Data entries
+---+

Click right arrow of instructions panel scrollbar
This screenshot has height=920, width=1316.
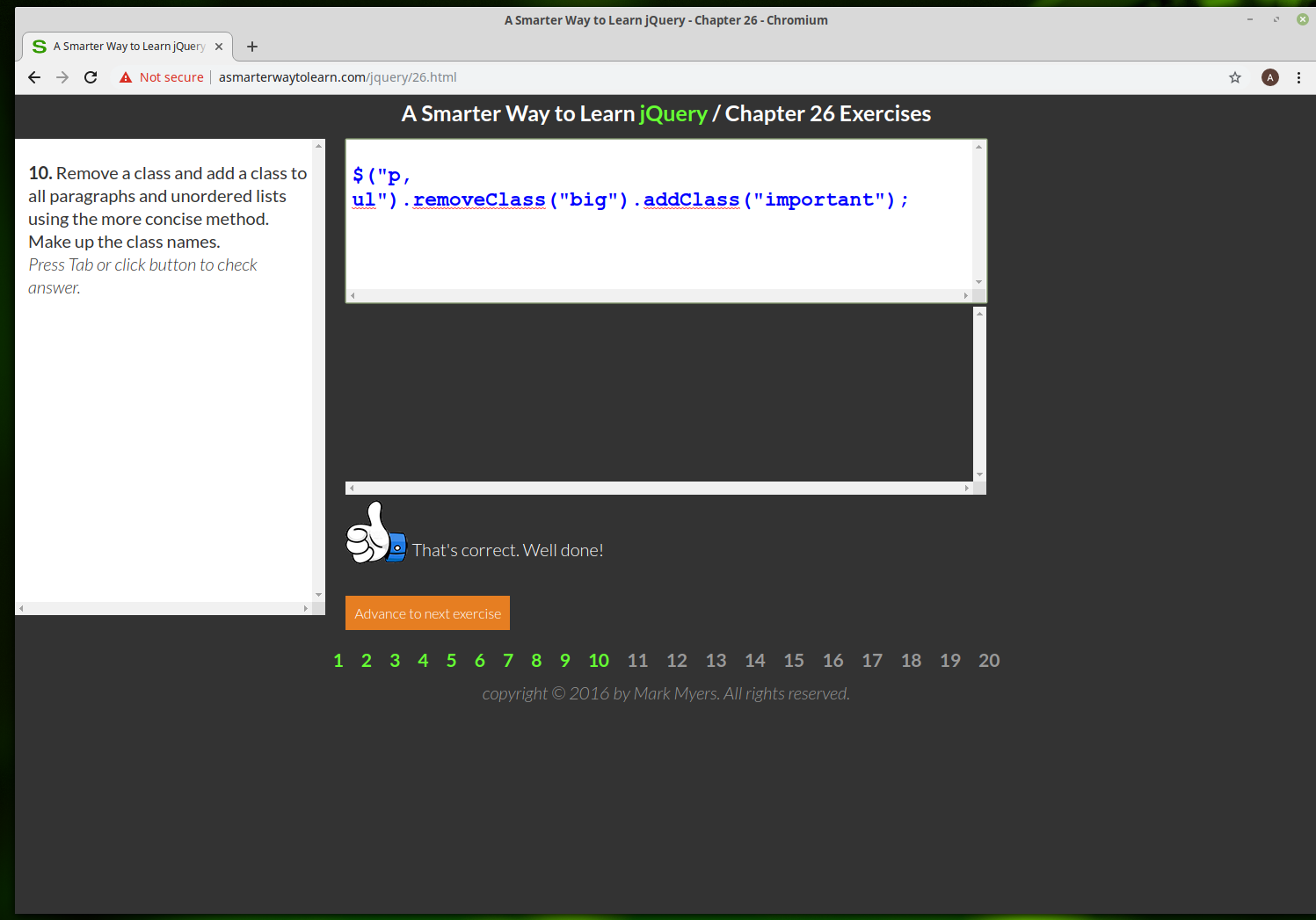click(x=306, y=608)
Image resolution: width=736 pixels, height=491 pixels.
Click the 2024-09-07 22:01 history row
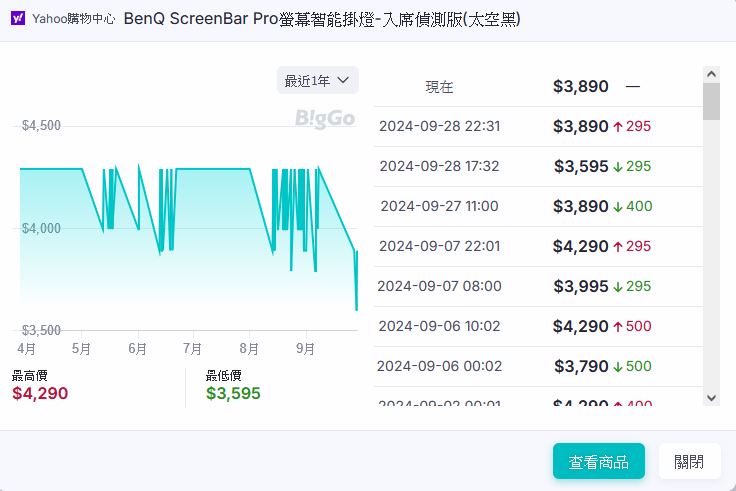(538, 246)
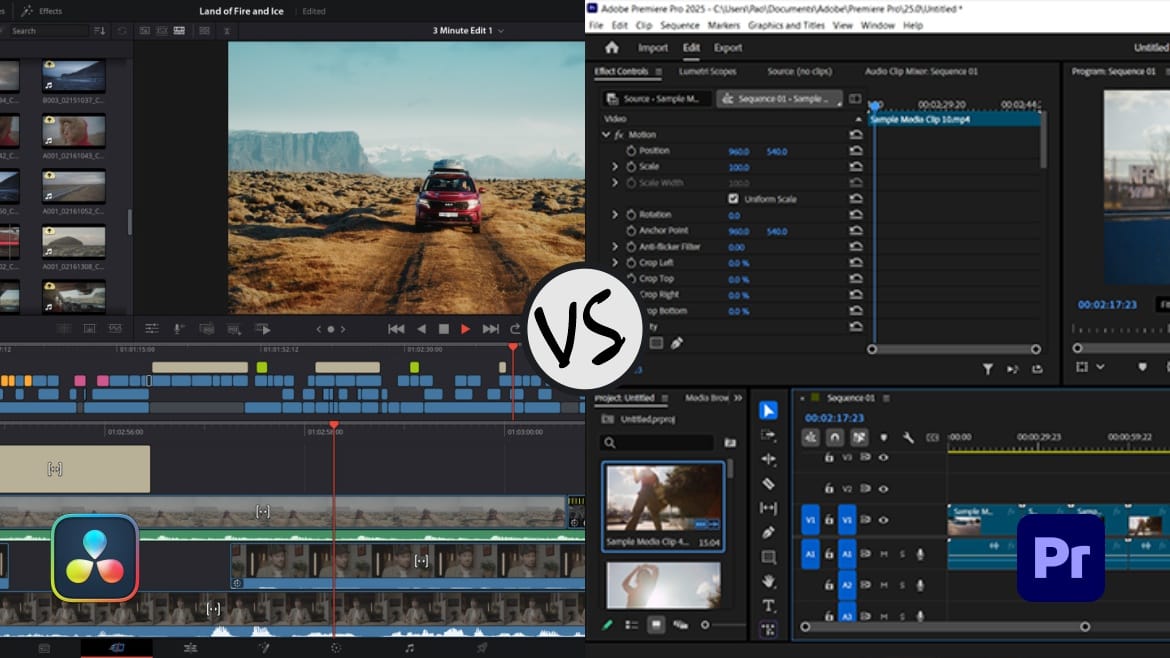
Task: Expand the Scale property
Action: pos(615,167)
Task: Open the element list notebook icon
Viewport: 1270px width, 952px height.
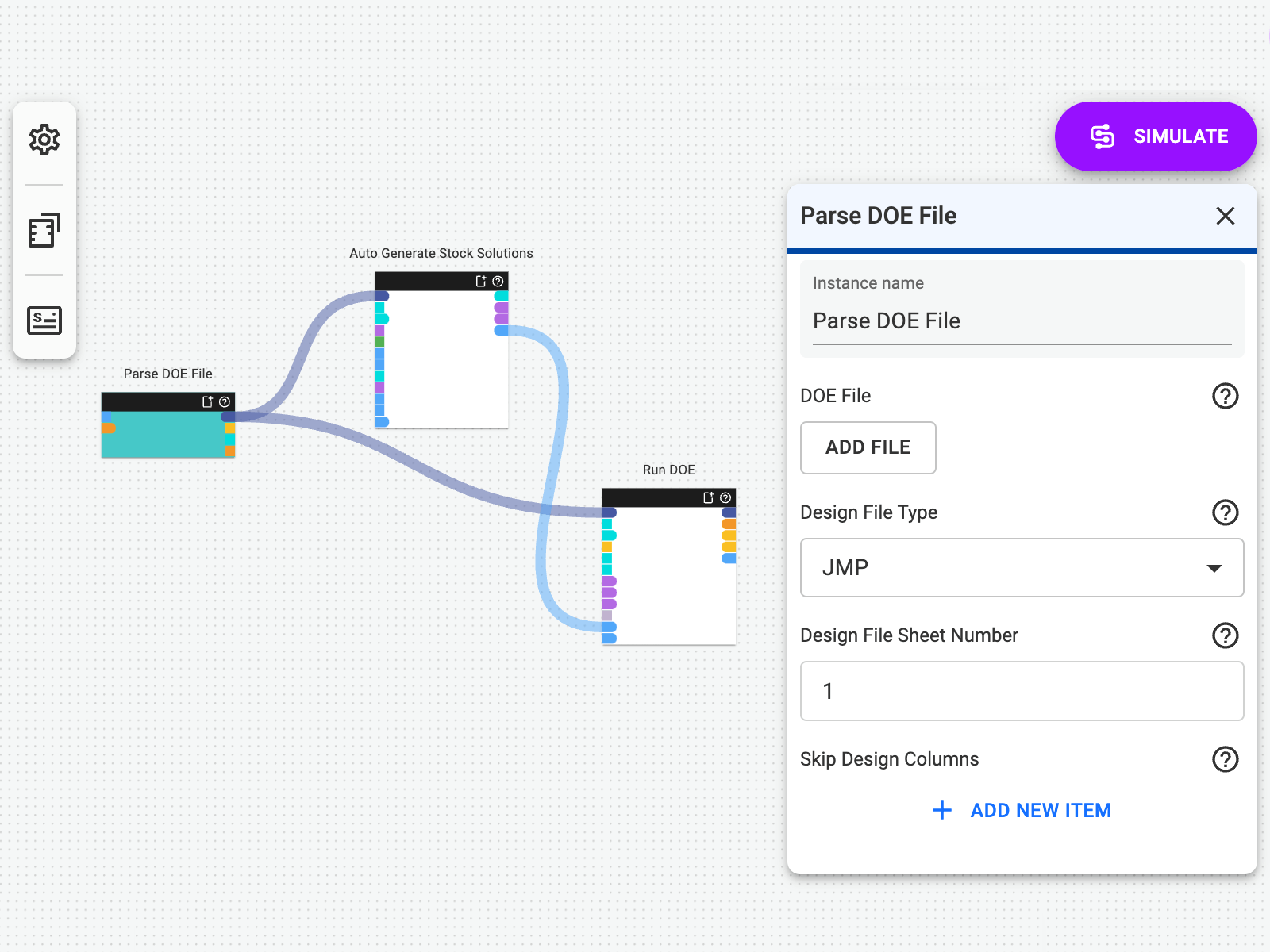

+---+

Given exercise ->
Repeat the data entries above word for word, leaving out the pictures.

Response ->
Click right arrow of instructions panel scrollbar
This screenshot has height=920, width=1316.
click(x=306, y=608)
Image resolution: width=736 pixels, height=491 pixels.
Click the 2024-09-07 22:01 history row
(538, 246)
Task: Expand the Scale property
Action: pos(615,167)
Task: Open the element list notebook icon
Viewport: 1270px width, 952px height.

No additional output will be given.